Ormai ci siamo fatti prendere da un ingranaggio che si autoalimenta e non mi sembra che ancora ci sia abbastanza coscienza per cominciare almeno a scardinarlo, ammesso che l’essere umano lo voglia.
Una volta si viveva in una comunità piccola o piccolissima, i mezzi di produzione erano limitati, ma si aveva comunque bisogno di soddisfare i bisogni essenziali che sono simili a quelli degli animali, in fondo: mangiare, bere (nutrire il corpo), tenersi puliti, proteggere il corpo, avere un riparo, riprodursi e allevare la prole, preparandola per la vita. Da sempre l’uomo, poi, a differenza degli animali ha avuto l’estro di manifestare qualcosa di altro, la sua intima natura, con mille mezzi, la musica, la scrittura, la scultura, la coltivazione di piante ornamentali, dando manifestazione all’amore per il bello (e possibilmente buono).
Per svolgere queste attività non ci sarebbe bisogno di altro che di quello che la Natura (quella che io considero la Madre) ci ha dato: mani, braccia, gambe, occhi, voce, terra, acqua, aria, fuoco, legno e tutte le loro combinazioni possibili.
Ognuno era capace di fare diverse cose e pur nella divisione dei compiti all’interno della comunità, la sopravvivenza nella singola famiglia o meglio ancora nella comunità, era garantita, a parte durante le calamità naturali.
La divisione dei compiti e l’industrializzazione (di cui la catena di montaggio è l’emblema più disumano e tragico) ha portato alla contrapposizione tra gli esseri umani, alla sostituzione del baratto con la moneta e alla tendenza a far valere sempre di più il proprio lavoro o il proprio servizio a discapito di quello degli altri………….
Faccio un’ipotesi assurda, quasi fantascientifica: se un allevatore, un piccolo allevatore (12 bovini all’ingrasso, per esempio) sapesse che allevando un bovino per 30 mesi durante i quali consuma un tot di quintali di foraggio, acqua e altri beni di produzione può avere in cambio, che so, un armadio fatto dal falegname del stesso paese, che conosce e del cui lavoro ha fiducia, non avrebbe bisogno di imbrogliare.
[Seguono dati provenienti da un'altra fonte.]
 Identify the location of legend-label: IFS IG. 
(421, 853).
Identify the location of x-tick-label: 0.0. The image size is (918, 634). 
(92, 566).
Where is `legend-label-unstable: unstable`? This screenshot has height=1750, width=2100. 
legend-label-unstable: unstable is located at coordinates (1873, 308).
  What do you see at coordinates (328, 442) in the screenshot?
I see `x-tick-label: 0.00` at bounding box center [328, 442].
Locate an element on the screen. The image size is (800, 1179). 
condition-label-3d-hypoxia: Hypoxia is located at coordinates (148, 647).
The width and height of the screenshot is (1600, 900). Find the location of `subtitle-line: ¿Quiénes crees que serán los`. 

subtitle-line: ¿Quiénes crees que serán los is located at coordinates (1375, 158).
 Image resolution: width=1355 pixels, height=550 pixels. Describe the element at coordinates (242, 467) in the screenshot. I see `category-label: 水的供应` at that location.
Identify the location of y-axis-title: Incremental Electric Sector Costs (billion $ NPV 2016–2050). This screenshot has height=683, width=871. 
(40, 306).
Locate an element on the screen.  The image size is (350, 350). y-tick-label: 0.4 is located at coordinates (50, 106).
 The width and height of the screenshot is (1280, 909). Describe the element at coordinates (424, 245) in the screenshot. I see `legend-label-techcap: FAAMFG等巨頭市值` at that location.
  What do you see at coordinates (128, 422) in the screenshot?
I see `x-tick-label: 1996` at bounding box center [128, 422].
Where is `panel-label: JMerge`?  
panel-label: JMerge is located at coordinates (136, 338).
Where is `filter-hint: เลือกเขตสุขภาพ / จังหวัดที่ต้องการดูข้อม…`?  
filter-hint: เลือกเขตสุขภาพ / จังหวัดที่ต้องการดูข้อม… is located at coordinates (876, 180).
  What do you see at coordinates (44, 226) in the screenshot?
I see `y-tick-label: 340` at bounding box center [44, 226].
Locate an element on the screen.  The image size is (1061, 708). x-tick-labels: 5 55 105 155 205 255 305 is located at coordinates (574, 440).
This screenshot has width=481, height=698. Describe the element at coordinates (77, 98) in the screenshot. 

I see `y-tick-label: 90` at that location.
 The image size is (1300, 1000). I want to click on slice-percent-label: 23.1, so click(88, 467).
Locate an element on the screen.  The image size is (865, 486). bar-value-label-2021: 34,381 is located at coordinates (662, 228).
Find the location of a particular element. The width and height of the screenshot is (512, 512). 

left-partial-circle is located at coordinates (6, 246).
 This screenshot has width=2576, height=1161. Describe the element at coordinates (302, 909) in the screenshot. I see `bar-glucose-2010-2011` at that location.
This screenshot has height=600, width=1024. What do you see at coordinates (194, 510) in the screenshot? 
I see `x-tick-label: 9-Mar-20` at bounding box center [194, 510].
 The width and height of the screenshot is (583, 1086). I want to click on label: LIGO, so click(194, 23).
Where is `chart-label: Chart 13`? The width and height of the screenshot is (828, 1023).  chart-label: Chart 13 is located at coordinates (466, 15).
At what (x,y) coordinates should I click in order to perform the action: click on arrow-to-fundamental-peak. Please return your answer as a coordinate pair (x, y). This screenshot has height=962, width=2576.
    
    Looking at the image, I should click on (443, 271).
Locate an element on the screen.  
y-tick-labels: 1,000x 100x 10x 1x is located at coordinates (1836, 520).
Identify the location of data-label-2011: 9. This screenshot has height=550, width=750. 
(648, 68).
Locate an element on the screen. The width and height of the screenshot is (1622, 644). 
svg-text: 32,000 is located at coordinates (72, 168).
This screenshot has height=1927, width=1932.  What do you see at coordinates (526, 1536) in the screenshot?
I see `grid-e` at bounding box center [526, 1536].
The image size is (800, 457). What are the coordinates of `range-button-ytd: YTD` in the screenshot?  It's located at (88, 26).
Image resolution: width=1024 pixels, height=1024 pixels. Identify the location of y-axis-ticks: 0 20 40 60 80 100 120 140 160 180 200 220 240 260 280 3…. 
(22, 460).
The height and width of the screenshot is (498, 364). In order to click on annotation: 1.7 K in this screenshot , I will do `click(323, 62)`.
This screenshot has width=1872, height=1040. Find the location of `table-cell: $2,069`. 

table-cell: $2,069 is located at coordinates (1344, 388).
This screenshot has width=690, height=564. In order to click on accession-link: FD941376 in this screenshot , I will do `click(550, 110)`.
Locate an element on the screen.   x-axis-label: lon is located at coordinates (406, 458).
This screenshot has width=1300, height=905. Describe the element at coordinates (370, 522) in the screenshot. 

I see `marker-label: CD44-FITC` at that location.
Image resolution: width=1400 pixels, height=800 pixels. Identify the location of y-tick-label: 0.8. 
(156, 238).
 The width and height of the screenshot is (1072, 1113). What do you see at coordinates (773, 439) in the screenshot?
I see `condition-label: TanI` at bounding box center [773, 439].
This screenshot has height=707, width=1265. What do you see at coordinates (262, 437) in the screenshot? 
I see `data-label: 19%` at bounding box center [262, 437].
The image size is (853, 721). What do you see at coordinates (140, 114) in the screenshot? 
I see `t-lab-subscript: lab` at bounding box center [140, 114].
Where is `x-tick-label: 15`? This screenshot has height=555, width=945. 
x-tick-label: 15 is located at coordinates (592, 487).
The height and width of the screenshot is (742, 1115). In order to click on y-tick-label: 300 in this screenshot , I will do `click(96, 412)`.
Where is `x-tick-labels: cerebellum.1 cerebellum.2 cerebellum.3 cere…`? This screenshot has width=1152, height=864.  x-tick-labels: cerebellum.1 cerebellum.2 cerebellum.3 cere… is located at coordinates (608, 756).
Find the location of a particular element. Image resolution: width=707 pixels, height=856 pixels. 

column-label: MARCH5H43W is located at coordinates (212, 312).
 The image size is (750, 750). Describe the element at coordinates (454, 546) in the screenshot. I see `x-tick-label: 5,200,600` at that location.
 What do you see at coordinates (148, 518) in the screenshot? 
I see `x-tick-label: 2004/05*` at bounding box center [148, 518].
Una volta c’era una pubblicità molto acuta che diceva : “La fiducia è una cosa seria che si da alle cose serie”…. pochi produttori si azzarderebbero oggi a fare una pubblicità del genere, la fiducia è una condizione che raramente si ha e si da e sembra quasi che i mezzi di stampa non facciano altro che sobillare la non- fiducia dei consumatori verso i produttori, probabilmente per fare in modo che questo sistema di controlli, costosissimi, tra l’altro, si mantenga in vita continuando a vivere su se stesso, dandosi la motivazione della necessità della propria esistenza.
Ci sarebbero altre cose da dire sul discorso vegetariano e non vegetariano e -in fondo- il discorso non si applica solo all’allevamento, ma a tutto il sistema economico-produttivo e poi, non so, non sono un economista. … La strada verso la verità è fatta anche di buche e di rami posti di traverso e fra inciampi e cadute, si va….. dove si va? Chi mai lo sa?